La recherche en cardiologie face aux biais cognitifs

Relaxnews

18.8.2020 - 16:16

La participation des femmes dans les essais cliniques en cardiologie est largement inférieure à celle des hommes.
Source: Relaxnews

La faible présence de femmes dans la recherche pose un évident problème de représentation, mais dans certains domaines, elle induit même des biais méthodologiques. Une étude publiée dans la revue Circulation : Heart Failure, menée par un groupe de chercheurs de l'Université de Pennsylvanie, montre que la faible présence des femmes à la tête de sujets de recherche en cardiologie se traduit directement sur les panels d'individus étudiés.

L'étude des publications en cardiologie parues entre 2001 et 2016 a permis de mettre en exergue quelques chiffres significatifs à propos du genre des participants aux tests cliniques. Le ratio hommes/femmes est toujours inégal en faveur des premiers, mais lorsque les essais cliniques sont menés par des femmes (soit 15% des études en cardiologie), la présence de femmes augmente.

Les auteurs de l'étude émettent deux hypothèses pour expliquer cette différence : soit les femmes sont plus enclines à participer à un essai dirigé par une femme, soit les femmes dirigeant ces études font plus attention à recruter des femmes dans leurs essais.
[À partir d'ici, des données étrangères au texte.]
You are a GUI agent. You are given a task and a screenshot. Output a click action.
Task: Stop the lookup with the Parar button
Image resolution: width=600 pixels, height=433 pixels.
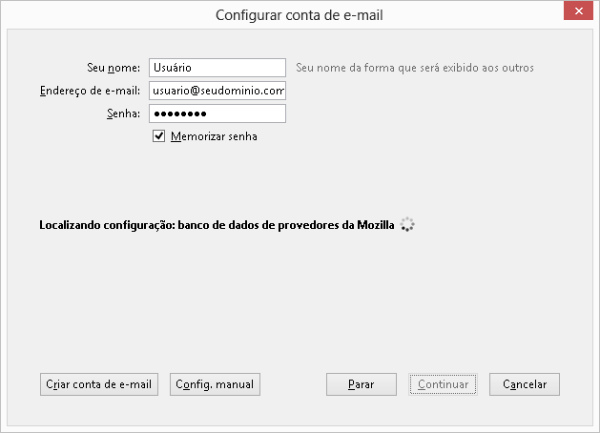click(x=361, y=384)
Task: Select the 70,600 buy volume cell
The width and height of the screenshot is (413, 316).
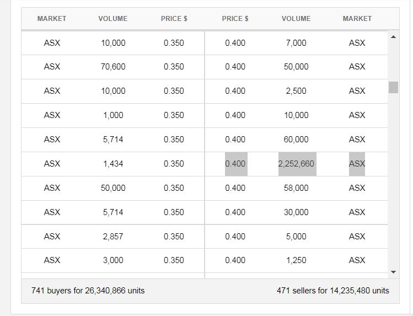Action: (x=113, y=67)
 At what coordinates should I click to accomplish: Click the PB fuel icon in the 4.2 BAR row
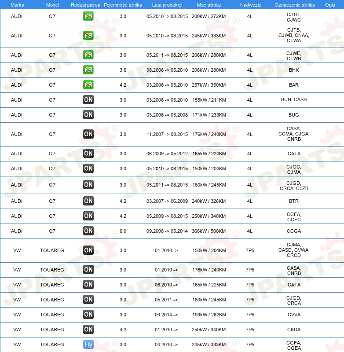[88, 85]
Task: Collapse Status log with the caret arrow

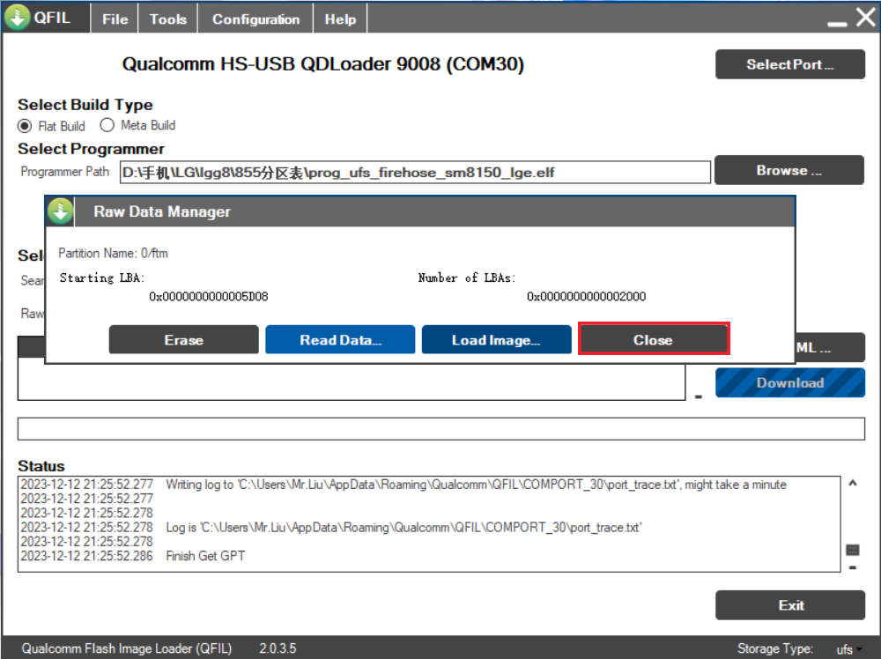Action: (x=852, y=483)
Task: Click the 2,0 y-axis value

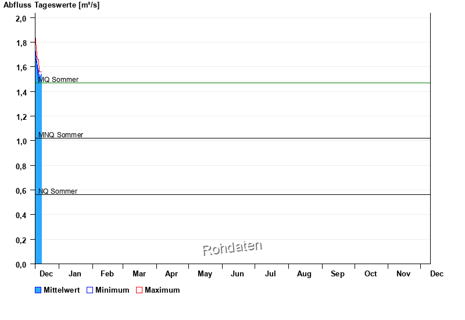Action: pos(21,18)
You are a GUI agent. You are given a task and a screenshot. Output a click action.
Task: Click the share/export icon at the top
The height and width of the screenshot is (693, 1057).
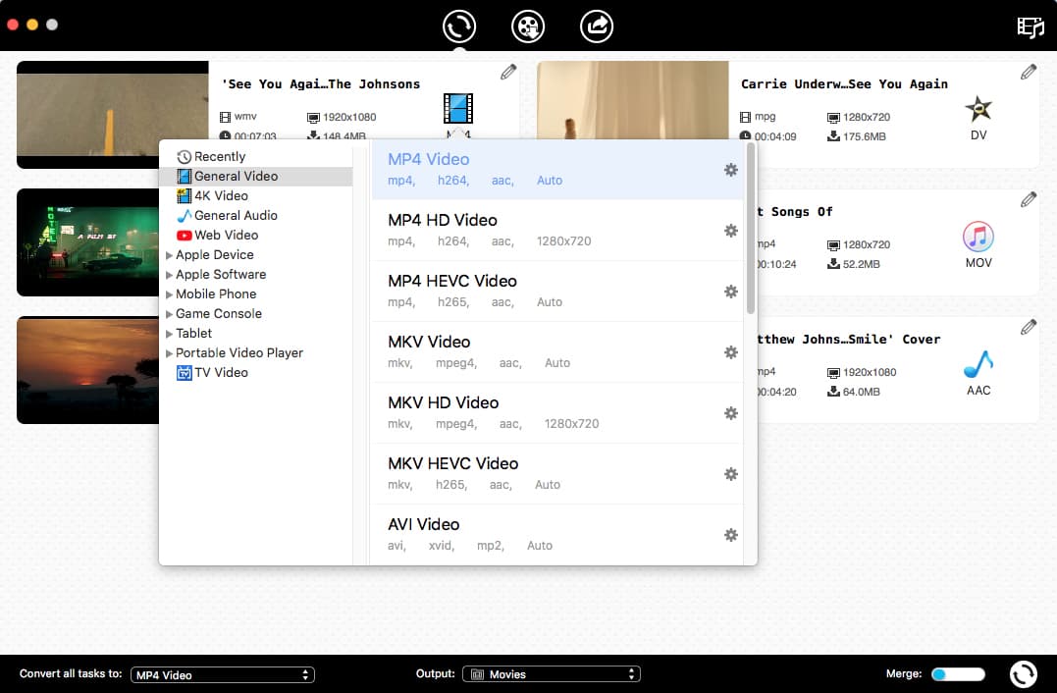(x=597, y=27)
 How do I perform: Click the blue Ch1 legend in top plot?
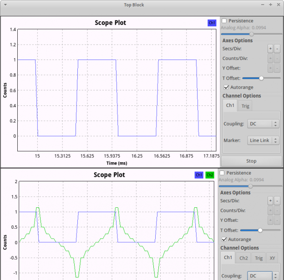tap(212, 23)
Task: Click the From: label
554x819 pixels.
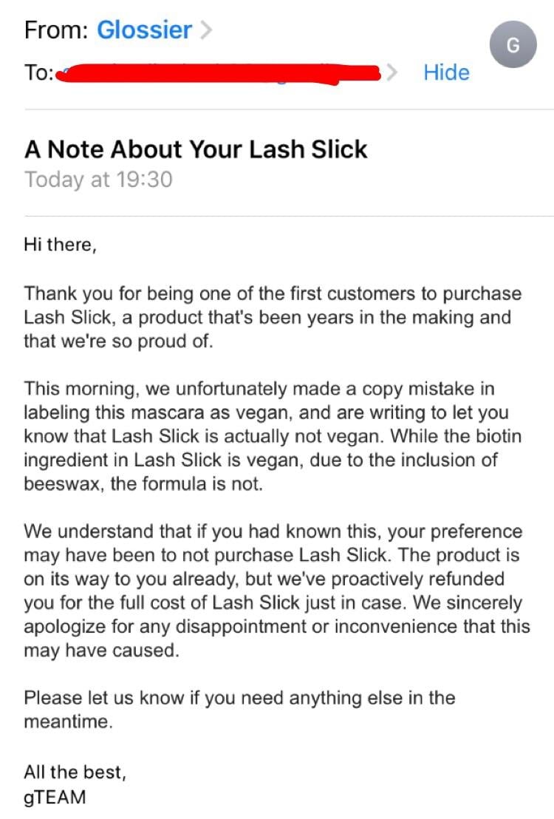Action: point(56,30)
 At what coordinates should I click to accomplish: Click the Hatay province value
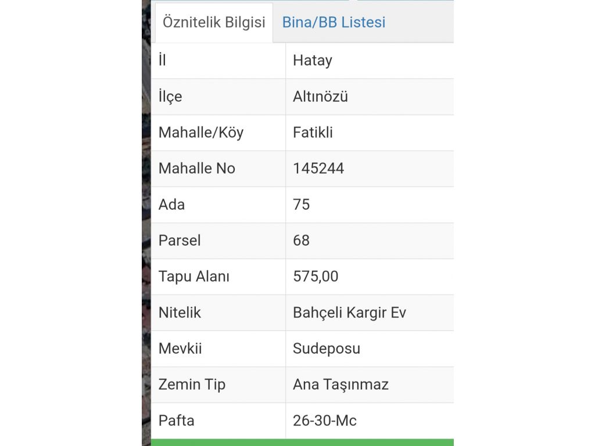pos(313,60)
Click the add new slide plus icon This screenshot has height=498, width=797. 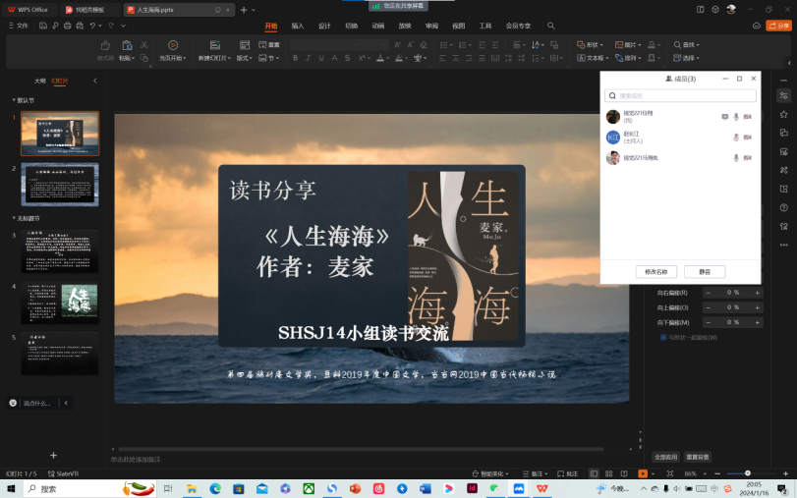[53, 455]
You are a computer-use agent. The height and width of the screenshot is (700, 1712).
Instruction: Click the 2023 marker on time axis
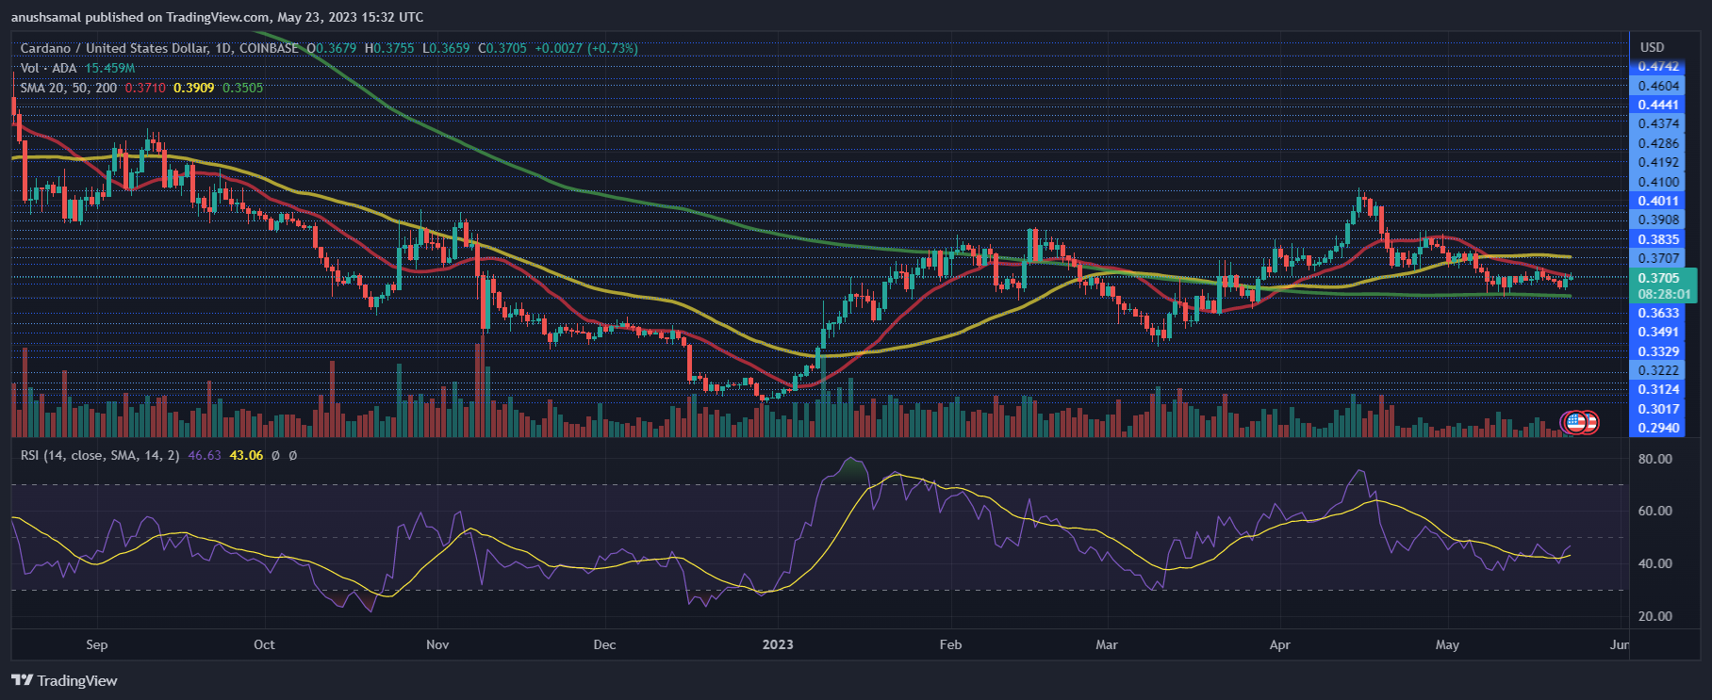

Dans tous les cas, cette différence est la preuve que des biais cognitifs se produisent au moment de la recherche, pouvant entraîner des conséquences lourdes pour la moitié de la population.

L'étude conclut à la nécessité de mettre en place un système de parité dans le monde de la recherche, afin de promouvoir les femmes à des postes plus élevés et in fine de contrer le biais cognitif constaté par cette étude.